The whole vibe was more like a huge high school than a prison, although a terribly sad and weirdly quiet one. How can 2,000 teenagers be that quiet? I don’t want to stretch the high school metaphor too far, because it definitely isn’t a high school, but I think it helps give a sense of the place, at least as I experienced it. How the kids experience it is something we’ll all be finding out in the years to come, as we hear from them directly. It’s not a happy place, but it also isn’t hellacious. When we left on the last day, the staff had just set up a giant Christmas tree.
The current population was just under the capacity of 2,400. They might have broken through that by today, and they were bringing more capacity online. The kids have either come straight from the border, a few days after crossing, or from other facilities, after crossing several months ago. The numbers of kids has exploded, not because more kids are coming but because fewer kids are getting released. The government last summer changed its long-standing policy, and it is now threatening to deport any family member they can who comes forward to claim a child. So the kids are left stuck in detention, perhaps all the way until their immigration case ends, whenever that is.
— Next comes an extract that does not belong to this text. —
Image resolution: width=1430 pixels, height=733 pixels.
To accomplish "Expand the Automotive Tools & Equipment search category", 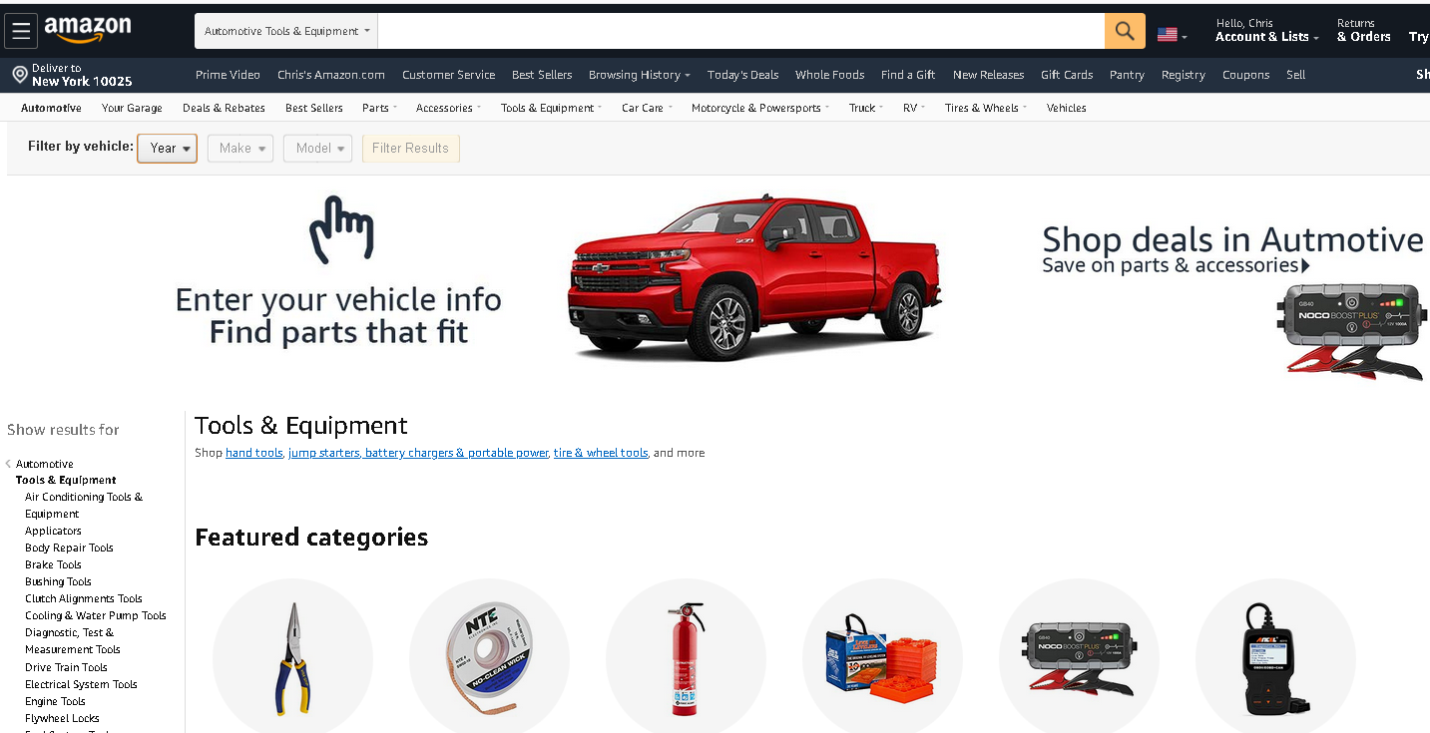I will (286, 31).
Systems have been place for decades to deal with Unaccompanied Children, but now they are stretched to the breaking point, and some of them can’t scale up at all. Everyone involved—lawyers, staff, courts, probably kids—are making it up every day. Brandon has been there four times since August, and he says the place is wildly different every time.
The kids are almost all Central American. A sizable minority speak only limited Spanish, or none at all. Their first language is one of several indigenous languages, such as Mam or Chuj or Qui’che. This means communication for them is that much more difficult. I don’t know if anyone on staff speaks any of those languages.
Every day Brandon had a list of kids to interview. I don’t know where the list came from, but the kids would be waiting for us when we arrived. We interviewed each one, sometimes conducting an initial intake to gather basic information about their background, their journey, and their apprehension, so some other lawyer down the line could help them figure out their legal options. For others, we were conducting second interviews, where the lawyer who would be with them at their next court date wanted more information than was in the intake.
The interviews were entirely in Spanish, and I’ve decided if I can get through a weekend of that, I speak Spanish. I still need to learn to pronounce “amenazas” (threats) and brush up on the many ways to say “was,” but I’m now deeming myself competent. I feel like the Scarecrow who finally got a diploma.
What struck me the most was the realness of it all. There are so many abstractions to all of this, as I read the news or talk with my colleagues. The border is an idea. The kids are an idea. Tornillo is an idea. Hell, Texas is an idea. But being at Tornillo, seeing the border fence, talking with the kids, being surrounded by the y’alls and the pecans and the dust storm, the whole thing became concrete for me. These are real people, at a real place. I could touch it, see it, travel through it. I could hear the weird silence and breathe the thin air. I could eat the food and feel the sun on my arms. On one level, it was just a few long days of work, nothing I haven’t done before. But on another level, it was…well, I don’t know what it was. I’ll have to get back to you on that.